Opened 4 years ago

Closed 3 years ago

#1789 closed help (fixed)

UKCA release job reaching esceeding job time limit after changing STASH codes

Reported by: dilshadshawki Owned by: annette
Component: UM Model Keywords: UKCA, UMUI, time, archiving
Cc: Platform: MONSooN
UM Version: 8.4

Description

Dear Helpdesk,

The job xlzyj exceeds the job time limit with very little information in the .leave file:

/home/ds5912/ouput/xlzyj000.xlzyj.d16013.t174138.leave

I simply made a copy of a job that I know works: xlytb and then removed the STASH diagnostics and added my own ones in, but it only managed to output one monthly file:

/projects/ukca-imp/dshawk/xlzyj/xlzyja.pm1999dec

and then it crashed.

There is no pe_output folder, where in previous tickets there are errors to be found!

Can anyone help me with this issue?

Many thanks,
Dill

Change History (17)

comment:1 Changed 4 years ago by dilshadshawki

Sorry, above the first directory should say:

/home/dshawk/output/xlzyj000.xlzyj.d16013.t174138.leave

comment:2 Changed 3 years ago by annette

  • Owner changed from um_support to annette
  • Status changed from new to assigned

Hi Dill,

I think the reason that the pe_output files are not being written is that the variable $DATAW is set incorrectly in your job.

In the UMUI go to Input/output control and resources → Time convention and SCRIPT environment variables

It looks like a typo with "dhsawk" instead of "dshawk".

Annette

comment:3 Changed 3 years ago by annette

  • Status changed from assigned to pending

comment:4 Changed 3 years ago by dilshadshawki

Hi Annette,

Thanks for pointing this out.
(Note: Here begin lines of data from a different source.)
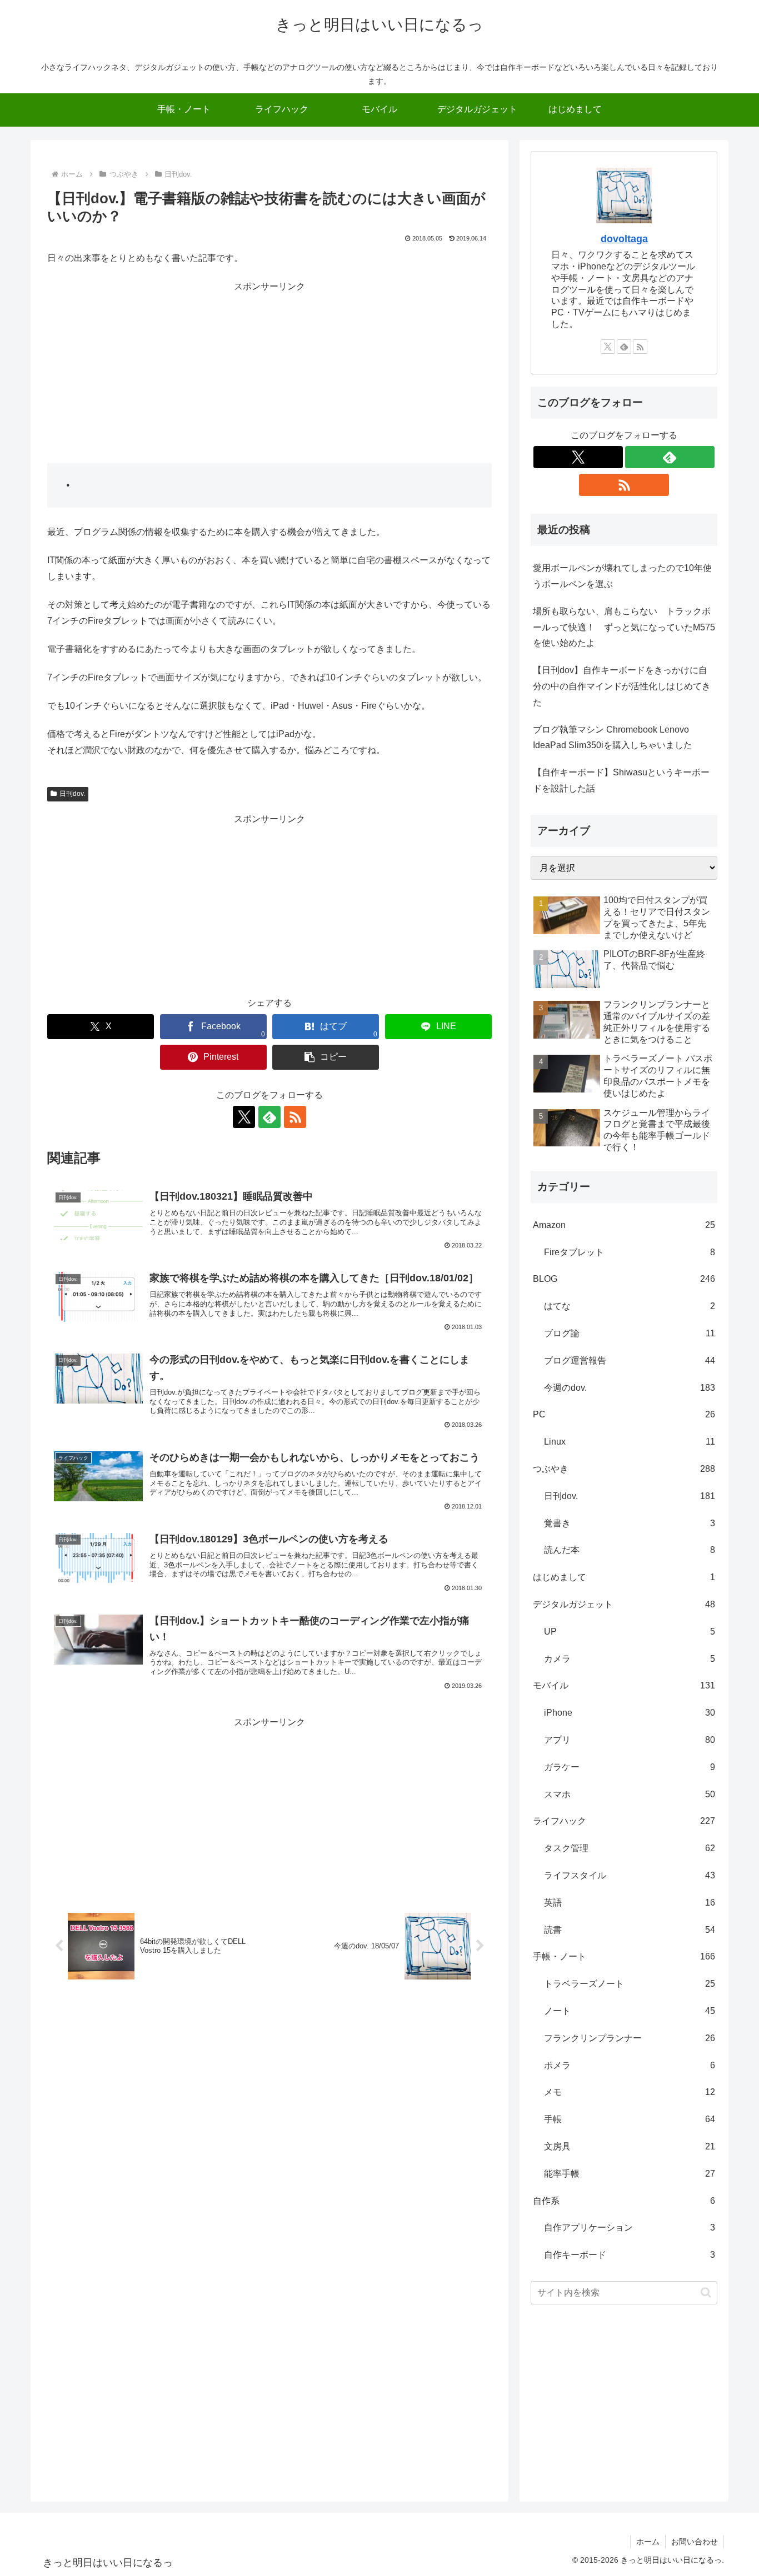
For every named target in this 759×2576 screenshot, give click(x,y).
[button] (325, 1057)
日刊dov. (72, 794)
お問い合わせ (694, 2541)
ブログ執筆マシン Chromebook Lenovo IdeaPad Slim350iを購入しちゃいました (612, 737)
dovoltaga (624, 238)
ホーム (648, 2541)
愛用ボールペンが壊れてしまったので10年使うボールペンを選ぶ (622, 576)
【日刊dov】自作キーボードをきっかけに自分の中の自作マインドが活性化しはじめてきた (622, 686)
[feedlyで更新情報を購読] (269, 1117)
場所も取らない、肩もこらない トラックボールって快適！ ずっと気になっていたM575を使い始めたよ (624, 627)
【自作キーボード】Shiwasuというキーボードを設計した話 (621, 780)
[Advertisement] (269, 372)
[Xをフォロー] (244, 1117)
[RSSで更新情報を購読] (295, 1117)
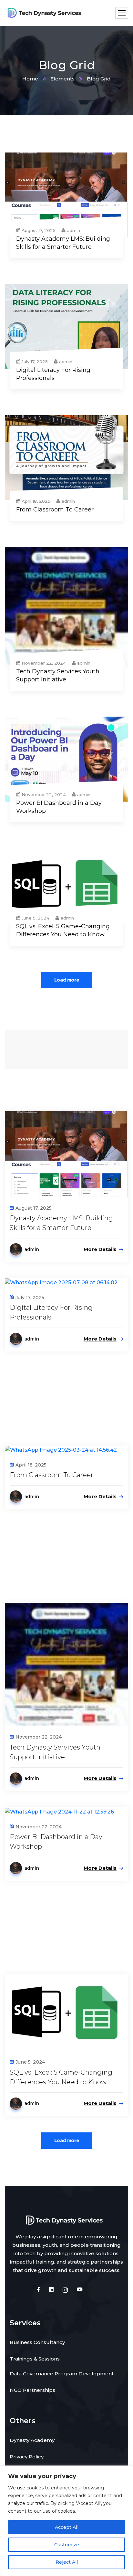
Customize (66, 2545)
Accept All (66, 2527)
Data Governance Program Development (62, 2374)
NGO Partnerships (32, 2390)
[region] (66, 2521)
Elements (62, 79)
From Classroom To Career (55, 509)
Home (30, 79)
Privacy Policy (27, 2457)
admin (73, 230)
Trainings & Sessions (35, 2359)
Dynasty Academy (32, 2440)
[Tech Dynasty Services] (44, 13)
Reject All (67, 2562)
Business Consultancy (37, 2342)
I tried running it again after correcting the typo, but I still get the same issue where it exceeds the time limit:

/home/dshawk/output/xlzyj000.xlzyj.d16018.t172623.leave

But this time I do get the pe_output folder.

Although I must admit, the penny hasn't dropped as to which file I should search in to find an informative error message!

/projects/ukca-imp/dshawk/xlzyj/pe_output

Please help!

Many thanks,
Dill

comment:6 Changed 3 years ago by annette

  • Status changed from pending to assigned

Dill,

From the pe_output files it looks like the model has finished running, but the scripts aren't finishing. This looks the same as ticket:1748#comment:8

I'm not sure what is causing the problem here, but will look into it.

Annette

comment:7 Changed 3 years ago by dilshadshawki

Hi Annette,

Many thanks for looking into this. I look forward to hearing from you.

Dill

comment:8 Changed 3 years ago by annette

Hi Dill,

I think the problem is that you have switched on post-processing but are missing the required branch:

fcm:um-br/dev/ros/vn8.4_MetoCray_arch/src

See here for full instructions:

http://collab.metoffice.gov.uk/twiki/bin/view/Support/CrayUMInstall#Archiving

If you have compilation switched off, you can re-build the scripts by selecting the option "Enable build UM scripts" in Compilation and Run options → UM Scripts Build.

I have tested this on Sunil's job (from ticket #1748 referenced above) which I think shows the same error.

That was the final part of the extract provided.